*** TASK DATA Section Begins ***

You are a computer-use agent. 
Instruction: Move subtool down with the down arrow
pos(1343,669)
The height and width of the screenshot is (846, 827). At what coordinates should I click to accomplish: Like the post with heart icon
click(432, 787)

*** TASK DATA Section Ends ***

Could you transcribe all of the data exactly as it is given?

= TASK SOLUTION =
You are a computer-use agent. 
Instruction: Move subtool down with the down arrow
pos(1343,669)
The height and width of the screenshot is (846, 827). At what coordinates should I click to accomplish: Like the post with heart icon
click(432, 787)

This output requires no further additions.